De acordo com a prefeita, as medidas fazem parte de um processo contínuo de aprimoramento da gestão pública.

Tensão nas votações da Câmara

A instabilidade política também se reflete nas votações do Legislativo. Na sessão realizada no início da semana, vereadores rejeitaram um projeto que previa reajuste salarial para o contador-geral municipal por oito votos a seis. Se aprovado, o servidor passaria a receber R$ 12,8 mil, além de um bônus adicional de R$ 6.684,50.

O resultado foi interpretado por parlamentares como um sinal de insatisfação com a condução do diálogo entre Executivo e Legislativo. O vereador Jones Barbosa da Silva, o Vavá (MDB), afirmou que a votação teve o objetivo de cobrar maior equilíbrio nas políticas salariais do município e ampliar o debate sobre demandas de outras categorias.

Conforme ele, há pressão da comunidade para que a Câmara discuta questões como a situação dos monitores da Educação, que aguardam adequações salariais. “Achamos incoerente aumentar um setor e deixar outro desassistido. Também é uma forma de mostrar ao Executivo que o Legislativo precisa ser ouvido”, afirmou.

Divergências dentro do PL

Apesar das declarações sobre um possível rompimento político, o cenário dentro do próprio PL ainda apresenta posições distintas. O vereador Ramatis afirmou ter sido surpreendido pelas declarações sobre uma eventual ruptura com o governo municipal e defendeu que divergências pontuais fazem parte da dinâmica normal entre Legislativo e Executivo. “Não iremos concordar com todos os projetos que eles enviam para a Câmara e temos autonomia nas nossas votações”, afirmou.

Para o parlamentar, transformar divergências pontuais em uma ruptura política pode ser precipitado. “Acredito que levar essa votação específica para algum tipo de briga seria forçar um pouco a situação”, acrescentou.

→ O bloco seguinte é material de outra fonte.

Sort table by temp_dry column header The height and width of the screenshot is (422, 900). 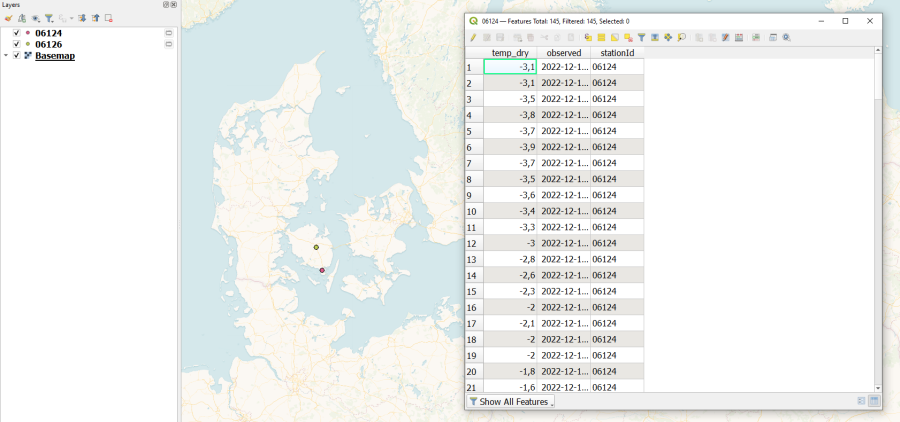click(509, 52)
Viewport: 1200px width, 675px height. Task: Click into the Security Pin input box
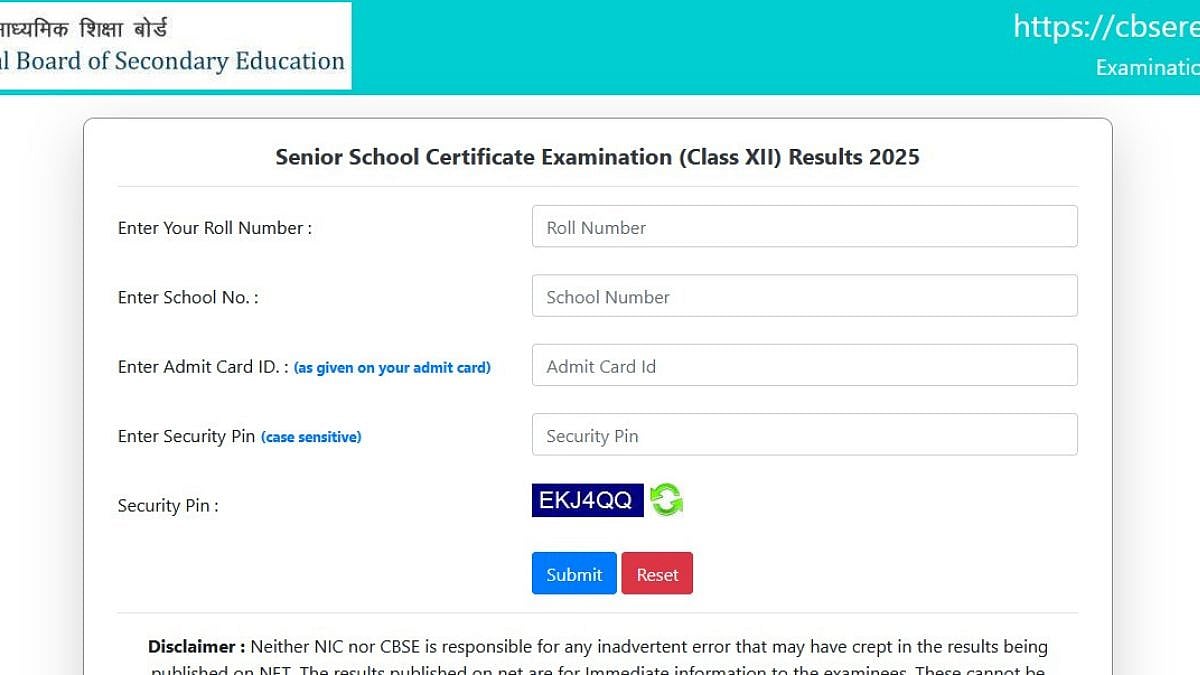point(804,435)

Outro episódio que ampliou as especulações políticas foi a saída de Luís Benoitt (PL) da Secretaria de Meio Ambiente no início deste ano, com retorno ao mandato na Câmara de Vereadores. O PL possui três vereadores no Legislativo municipal, que juntos somam mais de 3 mil votos nas eleições e representam cerca de um quinto das cadeiras do plenário. Uma eventual ruptura formal da legenda com o governo poderia alterar significativamente o equilíbrio político na Câmara.

Nos bastidores, lideranças locais do partido também intensificaram reuniões de alinhamento político com representantes da legenda em nível federal, incluindo encontros com o deputado Marcelo Moraes.

Mensagem à comunidade

Diante da repercussão nacional das investigações, a prefeita Gláucia Schumacher afirmou que o principal objetivo neste momento é transmitir tranquilidade à população. “Lajeado é uma cidade forte, construída com muito trabalho e com a força da sua comunidade. Quero que todos tenham confiança de que não vamos deixar passar qualquer irregularidade”, declarou.

A Administração Municipal segue adotando medidas para reforçar mecanismos de controle e transparência na gestão pública. “Já realizamos ajustes em processos internos e aprimoramos nossos sistemas de gestão, fortalecendo os mecanismos de transparência e controle. Seguimos trabalhando de forma correta para que Lajeado siga avançando”, concluiu.